--- Page text ---
=== Begin Enclosure ===

In April 2018, Thompson got the call from Team Foster. And Spence, a Lab mix with whitish-yellow fur, pawed his way into Thompson’s life.

After suicide attempts, Army vet Curtis Thompson's doctor at the V.A. recommended he get a service dog. But the $20,000 price tag was too expensive. So Team Foster came to his aid, finding Juno as a puppy and paying for the dog's training.
Courtesy: Curtis Thompson
After suicide attempts, Army vet Curtis Thompson's doctor at the V.A. recommended he get a service dog. But the $20,000 price tag was too expensive. So Team Foster came to his aid, finding Juno as a puppy and paying for the dog's training.

“I couldn’t believe they had a dog for me. He was little! He looked like he was sad, but was so cute," recalls Thompson.

While Thompson had dogs before, Spence “is totally different," says Thompson. “He reads me, picks up on my anxiety attacks, or when I’m feeling down or can’t get out of bed. He sleeps next to me and will put his paw on me [if a panic attack creeps up]."

Thompson’s wife confirms his nightmares have ceased since Spence came to live with them.

“C’mon Dad, Lighten Up”

Team Foster is an all-volunteer 501(c)(3) founded by local attorney and former JAG officer Nick Liermann in honor of his friend U.S. Army Capt. Erick Foster, who was killed in action in 2007. Liermann is Team Foster’s sole funder and creates innovative events to raise money for the nonprofit. Last year, Team Foster raised over $180,000.

The latest fund-raiser, called Ruff Ride: 24-hour Spin Relay, took place May 31 to June 1. Teams volunteered to man a spin bike, then riders took turns keeping the bike spinning for 24 consecutive hours. The event was held outside at One Commerce Square, 2005 Market St in Philadelphia., and featured spinning scores displayed on a jumbotron, music, food, and visits from service dogs and puppies in training. Another fundraiser is planned for September 14, 2019.

Thompson continues to train with Spence. They spend every hour in each other’s company and together they’re learning how Spence can retrieve things like medicines and cellphones.

“Sometimes I ask Spence, ‘How do you know how I’m feeling?’ But he just knows,” he said. “He’ll put a paw on my arm and give me a look, like ‘C’mon dad, lighten up.’ And I do.”

=== End Enclosure ===

--- Excerpted data ---
=== Begin Enclosure ===

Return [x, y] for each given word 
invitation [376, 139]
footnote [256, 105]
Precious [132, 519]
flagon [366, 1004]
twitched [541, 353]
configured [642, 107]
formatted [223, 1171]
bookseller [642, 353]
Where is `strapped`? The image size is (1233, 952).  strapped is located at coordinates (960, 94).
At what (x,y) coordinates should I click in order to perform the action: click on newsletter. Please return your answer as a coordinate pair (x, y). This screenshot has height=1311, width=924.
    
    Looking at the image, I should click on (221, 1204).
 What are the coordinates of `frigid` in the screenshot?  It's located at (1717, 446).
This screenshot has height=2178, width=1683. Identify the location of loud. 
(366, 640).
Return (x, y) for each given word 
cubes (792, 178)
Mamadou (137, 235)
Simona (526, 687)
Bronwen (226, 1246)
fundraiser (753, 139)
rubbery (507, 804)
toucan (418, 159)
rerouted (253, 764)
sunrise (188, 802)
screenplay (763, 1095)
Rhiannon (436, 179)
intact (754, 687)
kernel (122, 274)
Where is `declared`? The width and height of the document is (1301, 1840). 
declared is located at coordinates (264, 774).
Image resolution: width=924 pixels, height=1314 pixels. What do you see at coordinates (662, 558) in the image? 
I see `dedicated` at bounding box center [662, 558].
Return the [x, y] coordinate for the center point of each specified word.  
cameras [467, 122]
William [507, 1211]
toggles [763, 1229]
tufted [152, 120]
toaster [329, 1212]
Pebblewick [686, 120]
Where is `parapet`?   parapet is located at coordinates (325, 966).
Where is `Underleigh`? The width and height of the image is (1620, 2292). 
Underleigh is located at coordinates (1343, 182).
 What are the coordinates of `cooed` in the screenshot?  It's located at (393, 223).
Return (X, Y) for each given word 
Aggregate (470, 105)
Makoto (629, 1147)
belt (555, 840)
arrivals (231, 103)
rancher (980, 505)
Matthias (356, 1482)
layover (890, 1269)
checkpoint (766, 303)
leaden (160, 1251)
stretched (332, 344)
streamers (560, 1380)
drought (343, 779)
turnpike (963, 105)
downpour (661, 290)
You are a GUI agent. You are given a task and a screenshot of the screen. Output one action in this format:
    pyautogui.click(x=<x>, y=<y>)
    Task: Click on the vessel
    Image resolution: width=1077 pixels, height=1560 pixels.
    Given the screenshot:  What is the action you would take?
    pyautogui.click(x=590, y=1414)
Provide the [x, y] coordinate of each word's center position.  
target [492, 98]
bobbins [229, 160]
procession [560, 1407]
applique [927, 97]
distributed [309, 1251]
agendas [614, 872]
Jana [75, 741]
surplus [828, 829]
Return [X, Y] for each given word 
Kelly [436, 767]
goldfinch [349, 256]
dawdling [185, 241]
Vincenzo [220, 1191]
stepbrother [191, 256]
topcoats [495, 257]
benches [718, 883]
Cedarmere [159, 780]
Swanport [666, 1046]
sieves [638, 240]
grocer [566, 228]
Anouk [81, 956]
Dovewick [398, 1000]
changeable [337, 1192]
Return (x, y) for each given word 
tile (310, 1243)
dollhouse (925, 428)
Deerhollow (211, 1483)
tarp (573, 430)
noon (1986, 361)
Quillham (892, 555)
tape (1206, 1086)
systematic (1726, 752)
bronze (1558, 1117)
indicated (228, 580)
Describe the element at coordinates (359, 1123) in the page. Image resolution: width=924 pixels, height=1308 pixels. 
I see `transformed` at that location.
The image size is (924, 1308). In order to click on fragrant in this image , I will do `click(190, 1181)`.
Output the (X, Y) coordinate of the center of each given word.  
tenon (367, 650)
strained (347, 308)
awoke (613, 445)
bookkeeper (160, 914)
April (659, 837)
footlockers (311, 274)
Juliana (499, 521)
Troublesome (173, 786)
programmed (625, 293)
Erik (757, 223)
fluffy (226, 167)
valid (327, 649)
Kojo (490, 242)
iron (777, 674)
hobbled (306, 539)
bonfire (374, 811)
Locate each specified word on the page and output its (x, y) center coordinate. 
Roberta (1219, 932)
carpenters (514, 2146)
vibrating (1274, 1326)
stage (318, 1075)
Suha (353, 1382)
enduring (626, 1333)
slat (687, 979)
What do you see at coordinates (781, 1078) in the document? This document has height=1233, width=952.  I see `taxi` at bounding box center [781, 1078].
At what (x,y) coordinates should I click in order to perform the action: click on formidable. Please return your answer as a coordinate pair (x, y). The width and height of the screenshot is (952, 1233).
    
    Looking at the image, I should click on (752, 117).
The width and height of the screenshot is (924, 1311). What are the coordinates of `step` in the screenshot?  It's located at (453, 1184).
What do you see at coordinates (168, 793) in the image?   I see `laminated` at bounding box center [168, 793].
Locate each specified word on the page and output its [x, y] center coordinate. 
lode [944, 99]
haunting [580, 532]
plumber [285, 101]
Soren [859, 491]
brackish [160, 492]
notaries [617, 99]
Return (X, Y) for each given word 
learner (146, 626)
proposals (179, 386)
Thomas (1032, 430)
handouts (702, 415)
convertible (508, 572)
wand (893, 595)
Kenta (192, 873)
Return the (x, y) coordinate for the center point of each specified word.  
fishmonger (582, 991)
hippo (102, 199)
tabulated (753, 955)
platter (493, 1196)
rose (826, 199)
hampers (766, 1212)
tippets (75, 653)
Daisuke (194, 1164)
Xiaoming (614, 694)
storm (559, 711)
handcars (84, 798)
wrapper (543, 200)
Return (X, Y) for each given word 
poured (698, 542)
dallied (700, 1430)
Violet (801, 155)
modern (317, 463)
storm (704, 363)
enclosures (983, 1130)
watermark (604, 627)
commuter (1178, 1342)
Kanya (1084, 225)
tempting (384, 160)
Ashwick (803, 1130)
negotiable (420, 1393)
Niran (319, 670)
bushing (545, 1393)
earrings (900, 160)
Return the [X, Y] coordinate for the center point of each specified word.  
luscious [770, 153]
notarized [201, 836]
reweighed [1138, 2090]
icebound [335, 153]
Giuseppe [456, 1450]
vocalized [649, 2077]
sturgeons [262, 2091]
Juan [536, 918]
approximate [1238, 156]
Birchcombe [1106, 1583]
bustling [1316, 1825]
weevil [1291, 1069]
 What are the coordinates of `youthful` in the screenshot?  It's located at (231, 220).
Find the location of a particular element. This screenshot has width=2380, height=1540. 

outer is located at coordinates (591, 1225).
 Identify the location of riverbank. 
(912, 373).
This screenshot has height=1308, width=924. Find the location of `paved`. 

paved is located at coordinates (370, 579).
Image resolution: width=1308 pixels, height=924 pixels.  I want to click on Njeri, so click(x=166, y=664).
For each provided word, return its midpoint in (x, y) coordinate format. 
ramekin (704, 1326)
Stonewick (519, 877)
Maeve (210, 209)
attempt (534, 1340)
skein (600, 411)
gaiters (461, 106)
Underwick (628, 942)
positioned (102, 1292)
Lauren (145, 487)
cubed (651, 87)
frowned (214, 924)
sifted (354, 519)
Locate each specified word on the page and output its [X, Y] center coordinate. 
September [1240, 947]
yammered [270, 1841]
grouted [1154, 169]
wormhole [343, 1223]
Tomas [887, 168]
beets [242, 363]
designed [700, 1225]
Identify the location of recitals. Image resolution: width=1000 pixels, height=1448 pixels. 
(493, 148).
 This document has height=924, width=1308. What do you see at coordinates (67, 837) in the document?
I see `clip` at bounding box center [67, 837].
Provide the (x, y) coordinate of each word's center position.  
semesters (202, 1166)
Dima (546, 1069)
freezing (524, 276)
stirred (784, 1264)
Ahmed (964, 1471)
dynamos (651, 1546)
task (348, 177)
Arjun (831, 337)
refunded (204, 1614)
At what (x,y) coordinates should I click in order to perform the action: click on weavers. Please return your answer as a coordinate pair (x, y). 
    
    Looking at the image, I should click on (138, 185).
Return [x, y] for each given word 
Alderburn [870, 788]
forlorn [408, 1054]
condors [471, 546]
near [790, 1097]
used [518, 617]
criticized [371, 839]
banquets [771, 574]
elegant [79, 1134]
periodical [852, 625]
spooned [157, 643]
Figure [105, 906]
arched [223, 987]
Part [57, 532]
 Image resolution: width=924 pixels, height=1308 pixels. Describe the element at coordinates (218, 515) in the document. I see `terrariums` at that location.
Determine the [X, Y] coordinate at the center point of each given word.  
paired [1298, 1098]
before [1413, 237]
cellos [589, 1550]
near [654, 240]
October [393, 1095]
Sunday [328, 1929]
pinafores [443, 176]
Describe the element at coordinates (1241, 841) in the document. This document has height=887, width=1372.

=== End Enclosure ===

--- Work instructions ---
Extract everything in the service dog article from "Thompson’s wife confirms" down to "raised over $180,000.", copied word for word.

--- Answer below ---
Thompson’s wife confirms his nightmares have ceased since Spence came to live with them.

“C’mon Dad, Lighten Up”

Team Foster is an all-volunteer 501(c)(3) founded by local attorney and former JAG officer Nick Liermann in honor of his friend U.S. Army Capt. Erick Foster, who was killed in action in 2007. Liermann is Team Foster’s sole funder and creates innovative events to raise money for the nonprofit. Last year, Team Foster raised over $180,000.